Ma réflexion est bien entendu basée sur mon histoire dès ma naissance jusqu'à ce jour. Mais si j'y réfléchis plus profondément et si j'observe mes patients lors des séances, je peux également me poser cette question et la leur poser, ce qui les place souvent dans l'embarras. Déjà que veut dire cette question ? En effet, nous nous sentons très influencés de toute part, par notre entourage et même plus par notre environnement. Enfant, nous devions conquérir nos parents pour s'assurer de leur amour et leur non-abandon (sans eux notre survie étant menacée) que ce soit lors d'absence de notre parent, plus particulièrement de notre mère, mais également à l'arrivée d'un puîné et lors de ce fameux Œdipe (Merci Me. Freud) dont on ne sort véritablement jamais. Enfant, nous devions convenir aux attentes des adultes, qu'ils soient parents, grands-parents, maîtres d'école. La peur étant si grande de décevoir ces adultes qui nous constituent encore, auxquels nous nous identifiions. Il y a les autres aussi, ces fameux autres dans les cours de récréation à conquérir, à séduire pour en être l'ami(e), être accepté. De quoi sommes-nous capables pour nous faire accepter lorsque nous sommes enfants ? Adolescents, l’ambiguïté ambiante nous pousse également à accepter ces influences tout en les repoussant, parfois violemment, tentant de nous trouver, différent, meilleur, plus fort que ce dont on veut bien nous faire croire. La réalité peut être alors parfois cruelle, tant la confusion nous perturbe et nous éloigne de notre potentiel. Or, ce potentiel est toujours là, encore et toujours. Jeune adulte, sommes-nous réellement nous-mêmes ? Ces regards qui se posent sur nous ne sont-ils pas cloisonnant, enfermant ? Avons-nous librement, psychologiquement parlant, choisi notre voie professionnelle ou subissons-nous encore ces influences ? Et que dire de notre vie amoureuse ? Cherchons-nous encore notre père ou notre mère dans nos amours ? Ne tentons-nous pas à travers ces rencontres de nous trouver enfin ou alors de reconstruire le milieu que nous venons de quitter ? Et que dire de l'éducation de nos enfants. Est-elle vraiment libre ? A quel moment devenons-nous nous-mêmes ?

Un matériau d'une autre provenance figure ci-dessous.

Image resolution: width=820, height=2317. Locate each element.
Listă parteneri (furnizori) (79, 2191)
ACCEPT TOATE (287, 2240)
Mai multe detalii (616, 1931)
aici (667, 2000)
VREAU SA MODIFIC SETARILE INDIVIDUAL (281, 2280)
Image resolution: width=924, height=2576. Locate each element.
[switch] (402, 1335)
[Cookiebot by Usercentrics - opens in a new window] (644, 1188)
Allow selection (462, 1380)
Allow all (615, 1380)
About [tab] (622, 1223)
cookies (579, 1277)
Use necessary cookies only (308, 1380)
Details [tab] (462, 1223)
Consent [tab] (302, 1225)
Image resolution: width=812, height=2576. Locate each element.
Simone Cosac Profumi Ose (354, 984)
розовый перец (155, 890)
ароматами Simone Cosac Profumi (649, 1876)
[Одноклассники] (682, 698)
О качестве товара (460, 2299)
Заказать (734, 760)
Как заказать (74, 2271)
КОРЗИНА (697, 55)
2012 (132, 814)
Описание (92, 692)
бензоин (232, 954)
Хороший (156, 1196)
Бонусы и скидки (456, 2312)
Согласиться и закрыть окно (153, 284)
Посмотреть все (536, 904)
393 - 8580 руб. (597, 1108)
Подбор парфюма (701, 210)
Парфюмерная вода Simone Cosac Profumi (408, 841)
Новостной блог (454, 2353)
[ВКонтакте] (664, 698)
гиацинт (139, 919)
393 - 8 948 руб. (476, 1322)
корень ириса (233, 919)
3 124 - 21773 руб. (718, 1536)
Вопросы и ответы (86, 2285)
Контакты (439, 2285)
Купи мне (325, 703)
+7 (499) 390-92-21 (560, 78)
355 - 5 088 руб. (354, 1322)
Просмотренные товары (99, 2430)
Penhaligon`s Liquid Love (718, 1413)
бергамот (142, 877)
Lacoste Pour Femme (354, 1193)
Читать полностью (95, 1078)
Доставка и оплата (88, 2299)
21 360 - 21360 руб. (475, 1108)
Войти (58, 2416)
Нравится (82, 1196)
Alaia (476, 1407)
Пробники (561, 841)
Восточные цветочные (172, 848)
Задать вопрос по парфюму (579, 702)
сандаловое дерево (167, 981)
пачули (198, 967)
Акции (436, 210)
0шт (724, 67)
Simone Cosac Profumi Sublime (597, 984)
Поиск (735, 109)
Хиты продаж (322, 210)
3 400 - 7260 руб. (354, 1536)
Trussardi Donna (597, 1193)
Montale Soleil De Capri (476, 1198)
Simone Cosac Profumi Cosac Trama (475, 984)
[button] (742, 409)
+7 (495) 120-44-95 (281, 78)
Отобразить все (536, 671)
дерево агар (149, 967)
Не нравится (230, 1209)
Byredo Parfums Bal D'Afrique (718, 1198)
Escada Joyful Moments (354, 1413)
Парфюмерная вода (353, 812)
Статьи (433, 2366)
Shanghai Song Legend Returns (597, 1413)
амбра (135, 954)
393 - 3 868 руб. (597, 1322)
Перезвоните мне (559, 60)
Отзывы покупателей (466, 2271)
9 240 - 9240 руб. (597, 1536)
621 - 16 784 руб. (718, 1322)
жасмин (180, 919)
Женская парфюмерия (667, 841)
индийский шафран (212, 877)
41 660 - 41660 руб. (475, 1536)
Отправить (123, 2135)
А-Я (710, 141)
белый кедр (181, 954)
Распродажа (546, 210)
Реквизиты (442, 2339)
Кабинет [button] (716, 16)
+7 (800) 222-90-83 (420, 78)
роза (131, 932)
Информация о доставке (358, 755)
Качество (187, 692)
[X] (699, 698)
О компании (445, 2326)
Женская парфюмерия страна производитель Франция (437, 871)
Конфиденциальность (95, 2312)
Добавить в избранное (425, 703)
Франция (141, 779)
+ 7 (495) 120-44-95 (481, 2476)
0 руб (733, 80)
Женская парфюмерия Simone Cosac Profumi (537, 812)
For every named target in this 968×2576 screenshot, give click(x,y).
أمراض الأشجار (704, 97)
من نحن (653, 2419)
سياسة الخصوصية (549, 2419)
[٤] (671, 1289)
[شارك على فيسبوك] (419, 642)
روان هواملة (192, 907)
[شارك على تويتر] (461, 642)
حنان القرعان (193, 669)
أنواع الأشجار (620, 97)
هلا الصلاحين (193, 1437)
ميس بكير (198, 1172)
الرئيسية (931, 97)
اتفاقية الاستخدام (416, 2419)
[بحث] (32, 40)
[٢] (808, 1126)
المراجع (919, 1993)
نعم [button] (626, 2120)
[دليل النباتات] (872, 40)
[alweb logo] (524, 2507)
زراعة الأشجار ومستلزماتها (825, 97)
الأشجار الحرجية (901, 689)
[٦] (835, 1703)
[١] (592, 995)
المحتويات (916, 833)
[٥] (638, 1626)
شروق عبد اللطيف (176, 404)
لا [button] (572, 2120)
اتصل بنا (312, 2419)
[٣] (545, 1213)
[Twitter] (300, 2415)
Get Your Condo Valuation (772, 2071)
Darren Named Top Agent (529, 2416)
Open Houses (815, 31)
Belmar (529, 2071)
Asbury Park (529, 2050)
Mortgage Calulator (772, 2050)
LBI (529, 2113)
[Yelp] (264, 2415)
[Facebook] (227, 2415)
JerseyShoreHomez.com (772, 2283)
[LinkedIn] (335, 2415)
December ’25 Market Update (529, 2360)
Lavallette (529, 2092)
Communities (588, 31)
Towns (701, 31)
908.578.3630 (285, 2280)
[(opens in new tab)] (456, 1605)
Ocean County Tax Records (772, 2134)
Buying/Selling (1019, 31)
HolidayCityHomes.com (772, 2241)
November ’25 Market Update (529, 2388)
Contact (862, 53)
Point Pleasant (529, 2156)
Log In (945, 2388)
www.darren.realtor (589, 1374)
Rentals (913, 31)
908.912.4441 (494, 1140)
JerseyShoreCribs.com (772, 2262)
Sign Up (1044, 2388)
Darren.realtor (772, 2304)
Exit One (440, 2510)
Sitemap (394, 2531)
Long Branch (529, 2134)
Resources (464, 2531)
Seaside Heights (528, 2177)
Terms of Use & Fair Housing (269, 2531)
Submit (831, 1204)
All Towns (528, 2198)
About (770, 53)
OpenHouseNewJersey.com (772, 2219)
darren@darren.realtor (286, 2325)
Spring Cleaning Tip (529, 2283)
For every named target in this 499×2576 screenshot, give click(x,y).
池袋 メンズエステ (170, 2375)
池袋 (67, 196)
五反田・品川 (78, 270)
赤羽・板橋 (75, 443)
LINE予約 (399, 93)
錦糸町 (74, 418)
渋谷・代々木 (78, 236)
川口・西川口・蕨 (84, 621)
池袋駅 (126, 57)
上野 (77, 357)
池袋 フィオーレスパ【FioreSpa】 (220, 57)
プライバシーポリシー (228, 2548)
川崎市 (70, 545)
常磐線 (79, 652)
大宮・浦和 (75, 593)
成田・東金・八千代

Il faut du temps pour s'approcher de soi-même. Il faut pouvoir tout d'abord reconnaître quelles influences nous gouvernent pour pouvoir tout doucement, lentement s'en émanciper. Les reconnaître même si cela est agaçant, effrayant, apeurant souvent. Il est triste de constater que nous sommes parfois enfermés dans des diktats familiaux, remontant parfois à des générations anciennes (les femmes élèveront leurs enfants seules, cette famille souffrira de génération en génération de problèmes financiers, etc). Mais que dire alors des diktats sociaux. Vous sentez-vous libres de vivre dans cette société ? Que nous propose-t-elle cette société ? Un foisonnement d’électronique, témoignage du progrès exceptionnel de ces dernières décennies. La médecine en est une preuve et Dieu merci ! Des manières de vivre toujours plus sophistiquées avec des voitures qui se conduisent bientôt toute seules, qui nous disent comment rentrer chez nous (très pratique en cas d'alcoolémie massive), des smartphones qui nous permettent de nous connecter les uns aux autres (j'ai connu la période où ils n'existaient pas encore), la télévision du monde entier dans notre salon, pour autant que vous ayez la dernière version des écrans plats 3D, vous n'avez plus besoin d'aller au cinéma. J'ai envie de vous demander comment va votre voisin ? Savez-vous comment s'appelle-t-il ? Il n'est pas aisé de résister à tout ces propositions de vie nouvelles. Personnellement, j'adore voir un bon film au cinéma de mon quartier. Déjà, il est moins cher que dans les multiplex mais il fait vivre un artisan. Et surtout, il n'est pas entrecoupé de publicités, le plus grand fléau, à mon humble avis, qui influence notre vie. Le besoin est créé à chaque instant et surtout, notre société nous demande d'être zéro défauts. Pas de rides sinon personne ne voudra de vous. Être mince, musclé, beau, belle à tout prix sinon vous serez rejeté(e). La dernière technologie sinon vous serez un has been. La dernière voiture toutes options avec crédit à zéro pour cent, mais qui vous coûte un quart de votre salaire dans le meilleur des cas. Ainsi vous serez bien vu(e), accepté(e) par cette société. Cerise sur le gâteau, vous serez peut-être même envié(e). Le regard qui se posera sur vous sera enfin différent que celui qui vous coinçait dans une image trop étriquée de vous-mêmes. Enfin, c'est ce que l'on croit.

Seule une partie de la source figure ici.